Os corredores e pátios acabavam sendo vistos como as únicas latrinas acessíveis a todos. E, com a quantidade de moradores, os servos não davam conta de combater o fedor de fezes e urina que infestava o ar. Com a água contaminada por bactérias, tomar banho não era um hábito rotineiro, por isso os nobres se perfumavam em excesso e eram cobertos de piolhos e pulgas.
E a imundície não era só humana. Luís XIV amava animais e gastava milhares de euros por ano adquirindo elefantes, flamingos, cachorros e gatos. Os bichos vagavam pelo terreno, espalhando quilos de excremento que raramente eram removidos.

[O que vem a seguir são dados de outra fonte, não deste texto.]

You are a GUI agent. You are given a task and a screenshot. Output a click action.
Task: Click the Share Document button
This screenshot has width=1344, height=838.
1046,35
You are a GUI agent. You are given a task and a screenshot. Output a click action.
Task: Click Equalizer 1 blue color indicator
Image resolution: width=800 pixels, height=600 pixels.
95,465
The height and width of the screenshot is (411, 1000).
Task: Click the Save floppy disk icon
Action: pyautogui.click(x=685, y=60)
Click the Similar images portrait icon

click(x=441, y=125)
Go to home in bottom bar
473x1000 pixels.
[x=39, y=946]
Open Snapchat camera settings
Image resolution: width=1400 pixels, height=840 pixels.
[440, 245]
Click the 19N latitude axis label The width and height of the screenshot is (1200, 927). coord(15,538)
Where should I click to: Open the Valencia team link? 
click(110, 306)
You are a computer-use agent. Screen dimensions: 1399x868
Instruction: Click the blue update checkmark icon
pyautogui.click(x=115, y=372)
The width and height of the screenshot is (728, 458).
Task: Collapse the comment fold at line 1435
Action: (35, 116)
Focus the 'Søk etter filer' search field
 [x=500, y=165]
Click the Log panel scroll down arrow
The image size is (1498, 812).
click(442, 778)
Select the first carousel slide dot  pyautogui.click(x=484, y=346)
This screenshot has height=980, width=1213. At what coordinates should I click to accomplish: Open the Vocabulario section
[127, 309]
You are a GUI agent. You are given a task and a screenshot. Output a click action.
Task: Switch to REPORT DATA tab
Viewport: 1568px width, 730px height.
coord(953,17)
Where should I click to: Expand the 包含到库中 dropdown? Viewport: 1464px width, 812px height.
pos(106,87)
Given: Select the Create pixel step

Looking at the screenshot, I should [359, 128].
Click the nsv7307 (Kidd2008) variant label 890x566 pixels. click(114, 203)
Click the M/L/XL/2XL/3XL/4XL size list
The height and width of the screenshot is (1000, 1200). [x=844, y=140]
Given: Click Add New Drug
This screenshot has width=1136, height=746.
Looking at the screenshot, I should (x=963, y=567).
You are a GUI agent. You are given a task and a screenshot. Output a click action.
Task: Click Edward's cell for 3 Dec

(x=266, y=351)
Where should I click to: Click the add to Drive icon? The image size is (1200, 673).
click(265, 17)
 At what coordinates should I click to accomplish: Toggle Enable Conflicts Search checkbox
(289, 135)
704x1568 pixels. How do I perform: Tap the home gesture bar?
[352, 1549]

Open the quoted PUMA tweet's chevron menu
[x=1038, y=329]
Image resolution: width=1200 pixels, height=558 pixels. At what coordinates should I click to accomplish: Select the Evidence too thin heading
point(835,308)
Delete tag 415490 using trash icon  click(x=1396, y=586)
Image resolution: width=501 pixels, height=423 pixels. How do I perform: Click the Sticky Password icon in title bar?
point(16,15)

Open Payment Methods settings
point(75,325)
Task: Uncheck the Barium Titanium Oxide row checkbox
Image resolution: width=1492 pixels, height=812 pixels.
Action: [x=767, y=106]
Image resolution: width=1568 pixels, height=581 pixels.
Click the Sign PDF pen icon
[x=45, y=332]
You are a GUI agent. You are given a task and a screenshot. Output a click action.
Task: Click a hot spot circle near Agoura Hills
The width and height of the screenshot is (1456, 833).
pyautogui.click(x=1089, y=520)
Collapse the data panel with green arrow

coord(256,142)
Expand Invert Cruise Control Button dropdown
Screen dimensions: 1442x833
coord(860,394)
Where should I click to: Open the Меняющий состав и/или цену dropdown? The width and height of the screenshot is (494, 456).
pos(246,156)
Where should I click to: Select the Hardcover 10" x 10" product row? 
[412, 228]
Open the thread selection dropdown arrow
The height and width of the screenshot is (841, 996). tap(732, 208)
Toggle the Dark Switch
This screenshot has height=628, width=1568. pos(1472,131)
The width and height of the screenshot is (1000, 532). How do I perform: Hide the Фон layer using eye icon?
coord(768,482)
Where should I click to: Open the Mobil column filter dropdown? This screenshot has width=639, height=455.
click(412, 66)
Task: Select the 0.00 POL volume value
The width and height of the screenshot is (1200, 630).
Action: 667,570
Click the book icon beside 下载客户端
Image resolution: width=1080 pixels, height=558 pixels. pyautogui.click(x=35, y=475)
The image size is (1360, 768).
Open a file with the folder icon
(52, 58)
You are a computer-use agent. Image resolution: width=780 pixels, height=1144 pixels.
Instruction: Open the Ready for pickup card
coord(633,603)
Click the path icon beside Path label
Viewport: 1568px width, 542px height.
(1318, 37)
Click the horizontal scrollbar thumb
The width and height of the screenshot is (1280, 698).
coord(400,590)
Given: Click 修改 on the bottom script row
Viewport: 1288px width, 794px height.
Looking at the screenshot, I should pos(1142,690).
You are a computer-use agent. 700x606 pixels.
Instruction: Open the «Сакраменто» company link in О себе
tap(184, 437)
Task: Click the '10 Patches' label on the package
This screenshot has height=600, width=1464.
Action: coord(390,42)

Como se tudo isso não bastasse, as dependências do palácio não eram fechadas ao público, e os transeuntes aproveitavam para despejar o próprio lixo nas mediações do palácio, tornando a situação ainda pior. No entanto, com milhares de pessoas se divertindo no luxuoso local, parecia fácil ignorar "um pouco" de sujeira a mais.
Quando as pessoas não estavam morrendo pelas doenças que o palácio espalhava, estavam sofrendo por conta do frio. O inverno de 1708 foi registrado como um dos piores da história, e muitas pessoas congelaram em toda a França, inclusive os nobres em Versalhes.
Durante os rigorosos invernos, as proporções do imenso palácio impediam que as lareiras regulassem adequadamente a temperatura em todos os ambientes. Uma vez que os nobres ocupavam aposentos escuros, mofados e apertados, a solução que encontraram foi fazer a própria lareira, mas a profusão de fumaça intoxicante fez muitos serem expulsos dos quartos, enquanto outros morreram por asfixia.
Todo o regime estrito no Palácio de Versalhes foi criado pelo Rei Sol com um único intuito: controlar a nobreza. As cerimônias, os rituais e as sessões de entretenimento eram uma maneira de ocupar a mente dos nobres para que fizessem qualquer outra coisa senão planejar a morte do rei.
Quando as regras e apresentações sociais não precisavam ser atendidas, Luís XVI estabeleceu um método de competição entre os nobres, para que disputassem uma melhor posição na corte. Alguns cargos até podiam ser comprados, mas outros dependiam inteiramente da vontade dos reis.
Com isso, tramar um meio de adquirir influência se tornou o único jogo político dentro do complexo; e era levado muito a sério.